_What to produce_.
In the entries below, find the line containing "Нож North Mountain Blade Chop 2" and the line containing "Мои заказы (70, 2496)". Copy those two lines and everything between them exactly, and only that.

_Provided material_.
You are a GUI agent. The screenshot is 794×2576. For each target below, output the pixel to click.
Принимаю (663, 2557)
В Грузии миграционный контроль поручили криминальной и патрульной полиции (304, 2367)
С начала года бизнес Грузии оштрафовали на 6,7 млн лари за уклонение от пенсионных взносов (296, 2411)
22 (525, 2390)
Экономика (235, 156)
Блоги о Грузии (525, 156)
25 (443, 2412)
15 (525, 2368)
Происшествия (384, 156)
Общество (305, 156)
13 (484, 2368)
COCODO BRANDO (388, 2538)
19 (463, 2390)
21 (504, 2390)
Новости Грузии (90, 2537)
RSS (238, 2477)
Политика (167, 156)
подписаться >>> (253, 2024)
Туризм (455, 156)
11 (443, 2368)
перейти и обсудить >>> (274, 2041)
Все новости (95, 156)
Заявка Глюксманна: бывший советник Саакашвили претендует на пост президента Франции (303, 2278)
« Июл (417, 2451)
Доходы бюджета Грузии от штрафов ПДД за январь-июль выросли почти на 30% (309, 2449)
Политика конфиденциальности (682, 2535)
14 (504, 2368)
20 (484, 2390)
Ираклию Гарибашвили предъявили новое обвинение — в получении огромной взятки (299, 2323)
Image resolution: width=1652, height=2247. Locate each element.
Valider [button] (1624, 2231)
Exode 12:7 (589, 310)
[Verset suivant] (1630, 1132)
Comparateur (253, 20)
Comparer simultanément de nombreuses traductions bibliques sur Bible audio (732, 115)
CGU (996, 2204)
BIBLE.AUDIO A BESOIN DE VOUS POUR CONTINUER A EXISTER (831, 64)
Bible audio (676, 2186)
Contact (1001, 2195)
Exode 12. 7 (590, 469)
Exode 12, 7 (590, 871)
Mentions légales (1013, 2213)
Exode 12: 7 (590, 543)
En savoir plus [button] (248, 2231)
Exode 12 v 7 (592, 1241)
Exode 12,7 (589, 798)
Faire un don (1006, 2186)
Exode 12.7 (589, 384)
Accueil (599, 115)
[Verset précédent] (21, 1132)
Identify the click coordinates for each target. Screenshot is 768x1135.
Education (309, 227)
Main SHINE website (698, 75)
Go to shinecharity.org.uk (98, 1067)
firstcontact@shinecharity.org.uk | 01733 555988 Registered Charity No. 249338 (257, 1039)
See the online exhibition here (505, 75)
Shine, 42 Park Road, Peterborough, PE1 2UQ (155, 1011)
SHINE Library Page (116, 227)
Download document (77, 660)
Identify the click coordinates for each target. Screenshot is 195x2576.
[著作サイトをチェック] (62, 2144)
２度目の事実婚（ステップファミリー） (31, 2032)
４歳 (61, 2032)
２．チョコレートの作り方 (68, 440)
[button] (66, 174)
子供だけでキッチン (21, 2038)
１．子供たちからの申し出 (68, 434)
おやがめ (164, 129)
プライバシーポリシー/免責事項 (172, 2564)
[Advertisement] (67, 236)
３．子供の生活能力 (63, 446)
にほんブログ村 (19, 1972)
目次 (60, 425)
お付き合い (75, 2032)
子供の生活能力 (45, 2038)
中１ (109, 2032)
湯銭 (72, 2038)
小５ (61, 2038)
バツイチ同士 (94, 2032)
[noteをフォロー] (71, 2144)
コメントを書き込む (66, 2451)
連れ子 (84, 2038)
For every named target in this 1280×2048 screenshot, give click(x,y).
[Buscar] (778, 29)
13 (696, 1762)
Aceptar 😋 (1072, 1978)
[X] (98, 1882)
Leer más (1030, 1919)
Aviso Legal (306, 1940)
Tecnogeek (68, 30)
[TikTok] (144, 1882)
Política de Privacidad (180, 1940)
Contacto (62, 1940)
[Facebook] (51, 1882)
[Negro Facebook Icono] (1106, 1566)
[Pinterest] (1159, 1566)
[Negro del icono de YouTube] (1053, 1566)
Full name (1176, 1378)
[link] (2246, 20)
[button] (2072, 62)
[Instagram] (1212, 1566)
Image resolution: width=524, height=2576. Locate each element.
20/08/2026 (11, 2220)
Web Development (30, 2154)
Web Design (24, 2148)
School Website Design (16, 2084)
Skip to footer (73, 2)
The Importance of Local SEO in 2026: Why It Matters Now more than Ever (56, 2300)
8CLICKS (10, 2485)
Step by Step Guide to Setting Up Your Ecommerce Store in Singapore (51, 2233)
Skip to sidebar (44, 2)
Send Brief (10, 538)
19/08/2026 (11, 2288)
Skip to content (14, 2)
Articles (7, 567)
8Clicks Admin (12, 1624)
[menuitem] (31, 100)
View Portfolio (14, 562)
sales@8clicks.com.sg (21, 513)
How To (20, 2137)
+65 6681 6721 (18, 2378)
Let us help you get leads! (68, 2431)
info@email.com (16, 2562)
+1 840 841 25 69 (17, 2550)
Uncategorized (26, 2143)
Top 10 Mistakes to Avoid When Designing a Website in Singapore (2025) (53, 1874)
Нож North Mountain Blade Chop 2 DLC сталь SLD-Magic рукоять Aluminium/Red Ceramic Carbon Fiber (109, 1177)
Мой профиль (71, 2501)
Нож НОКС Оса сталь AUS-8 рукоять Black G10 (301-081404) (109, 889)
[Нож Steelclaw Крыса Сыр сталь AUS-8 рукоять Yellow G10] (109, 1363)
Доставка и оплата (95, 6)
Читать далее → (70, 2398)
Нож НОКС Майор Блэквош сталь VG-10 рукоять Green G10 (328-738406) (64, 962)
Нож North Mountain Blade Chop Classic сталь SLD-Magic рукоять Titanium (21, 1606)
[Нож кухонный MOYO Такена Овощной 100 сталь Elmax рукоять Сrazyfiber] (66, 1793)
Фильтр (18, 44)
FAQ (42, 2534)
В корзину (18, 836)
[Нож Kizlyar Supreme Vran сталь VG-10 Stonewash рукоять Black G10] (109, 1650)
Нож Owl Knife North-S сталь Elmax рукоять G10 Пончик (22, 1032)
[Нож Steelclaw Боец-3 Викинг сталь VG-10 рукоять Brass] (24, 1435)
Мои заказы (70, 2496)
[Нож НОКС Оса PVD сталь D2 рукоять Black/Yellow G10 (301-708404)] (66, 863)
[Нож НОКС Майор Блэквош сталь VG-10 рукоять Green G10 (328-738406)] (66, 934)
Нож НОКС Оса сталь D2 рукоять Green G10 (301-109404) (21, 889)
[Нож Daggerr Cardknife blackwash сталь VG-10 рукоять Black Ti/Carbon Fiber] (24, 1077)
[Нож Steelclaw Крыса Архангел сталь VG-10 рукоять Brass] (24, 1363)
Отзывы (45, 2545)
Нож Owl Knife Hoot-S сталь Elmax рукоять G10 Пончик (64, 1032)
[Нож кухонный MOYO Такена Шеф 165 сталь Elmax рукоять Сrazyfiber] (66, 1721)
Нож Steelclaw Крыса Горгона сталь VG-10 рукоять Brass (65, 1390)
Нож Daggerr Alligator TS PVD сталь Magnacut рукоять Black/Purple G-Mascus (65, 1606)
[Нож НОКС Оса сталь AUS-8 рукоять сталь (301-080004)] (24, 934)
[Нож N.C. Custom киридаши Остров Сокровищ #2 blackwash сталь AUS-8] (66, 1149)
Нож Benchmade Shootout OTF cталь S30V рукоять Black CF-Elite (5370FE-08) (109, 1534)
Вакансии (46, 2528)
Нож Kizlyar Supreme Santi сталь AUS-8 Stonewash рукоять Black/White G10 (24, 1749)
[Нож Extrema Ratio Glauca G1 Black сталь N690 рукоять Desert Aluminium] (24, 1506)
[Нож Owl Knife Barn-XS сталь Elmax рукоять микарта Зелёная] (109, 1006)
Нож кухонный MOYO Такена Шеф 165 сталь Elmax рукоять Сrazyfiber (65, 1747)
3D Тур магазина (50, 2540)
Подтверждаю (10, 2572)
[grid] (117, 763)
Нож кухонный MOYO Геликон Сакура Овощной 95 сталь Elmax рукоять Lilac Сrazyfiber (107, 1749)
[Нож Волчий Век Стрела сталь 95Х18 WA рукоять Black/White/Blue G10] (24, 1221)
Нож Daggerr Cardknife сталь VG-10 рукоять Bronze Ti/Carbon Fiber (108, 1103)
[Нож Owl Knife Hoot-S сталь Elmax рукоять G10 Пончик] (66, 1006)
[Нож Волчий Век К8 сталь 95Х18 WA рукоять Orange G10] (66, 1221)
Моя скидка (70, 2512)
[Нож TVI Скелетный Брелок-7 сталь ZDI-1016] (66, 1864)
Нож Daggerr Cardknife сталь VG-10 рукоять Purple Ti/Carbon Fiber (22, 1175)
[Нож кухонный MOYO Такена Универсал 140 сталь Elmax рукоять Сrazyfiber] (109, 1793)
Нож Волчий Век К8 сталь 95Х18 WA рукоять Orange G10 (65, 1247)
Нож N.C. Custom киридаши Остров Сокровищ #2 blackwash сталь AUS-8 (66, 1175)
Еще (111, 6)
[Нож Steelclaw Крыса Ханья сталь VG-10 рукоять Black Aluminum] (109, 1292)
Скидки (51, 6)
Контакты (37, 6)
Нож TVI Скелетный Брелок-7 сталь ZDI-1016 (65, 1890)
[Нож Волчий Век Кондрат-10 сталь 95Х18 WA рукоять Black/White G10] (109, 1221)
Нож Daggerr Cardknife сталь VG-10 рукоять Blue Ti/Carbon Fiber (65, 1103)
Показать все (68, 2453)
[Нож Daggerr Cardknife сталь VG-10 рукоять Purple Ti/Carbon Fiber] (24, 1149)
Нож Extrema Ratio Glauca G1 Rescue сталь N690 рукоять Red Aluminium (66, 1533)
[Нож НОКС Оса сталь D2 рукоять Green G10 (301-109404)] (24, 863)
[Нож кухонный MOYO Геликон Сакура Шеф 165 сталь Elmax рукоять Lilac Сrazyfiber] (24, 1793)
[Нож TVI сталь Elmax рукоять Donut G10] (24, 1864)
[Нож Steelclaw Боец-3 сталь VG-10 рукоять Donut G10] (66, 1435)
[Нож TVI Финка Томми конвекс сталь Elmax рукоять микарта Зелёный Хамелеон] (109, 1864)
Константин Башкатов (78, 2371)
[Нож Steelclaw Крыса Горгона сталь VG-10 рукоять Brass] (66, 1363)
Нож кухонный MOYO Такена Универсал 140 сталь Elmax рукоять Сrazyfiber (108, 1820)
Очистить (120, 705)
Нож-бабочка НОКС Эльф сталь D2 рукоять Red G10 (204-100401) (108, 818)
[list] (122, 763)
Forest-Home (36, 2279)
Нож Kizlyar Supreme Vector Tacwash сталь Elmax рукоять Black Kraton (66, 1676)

_Exercise answer_.
Нож North Mountain Blade Chop 2 DLC сталь SLD-Magic рукоять Aluminium/Red Ceramic Carbon Fiber (109, 1177)
Мой профиль (71, 2501)
Нож НОКС Оса сталь AUS-8 рукоять Black G10 (301-081404) (109, 889)
[Нож Steelclaw Крыса Сыр сталь AUS-8 рукоять Yellow G10] (109, 1363)
Доставка и оплата (95, 6)
Читать далее → (70, 2398)
Нож НОКС Майор Блэквош сталь VG-10 рукоять Green G10 (328-738406) (64, 962)
Нож North Mountain Blade Chop Classic сталь SLD-Magic рукоять Titanium (21, 1606)
[Нож кухонный MOYO Такена Овощной 100 сталь Elmax рукоять Сrazyfiber] (66, 1793)
Фильтр (18, 44)
FAQ (42, 2534)
В корзину (18, 836)
[Нож Kizlyar Supreme Vran сталь VG-10 Stonewash рукоять Black G10] (109, 1650)
Нож Owl Knife North-S сталь Elmax рукоять G10 Пончик (22, 1032)
[Нож Steelclaw Боец-3 Викинг сталь VG-10 рукоять Brass] (24, 1435)
Мои заказы (70, 2496)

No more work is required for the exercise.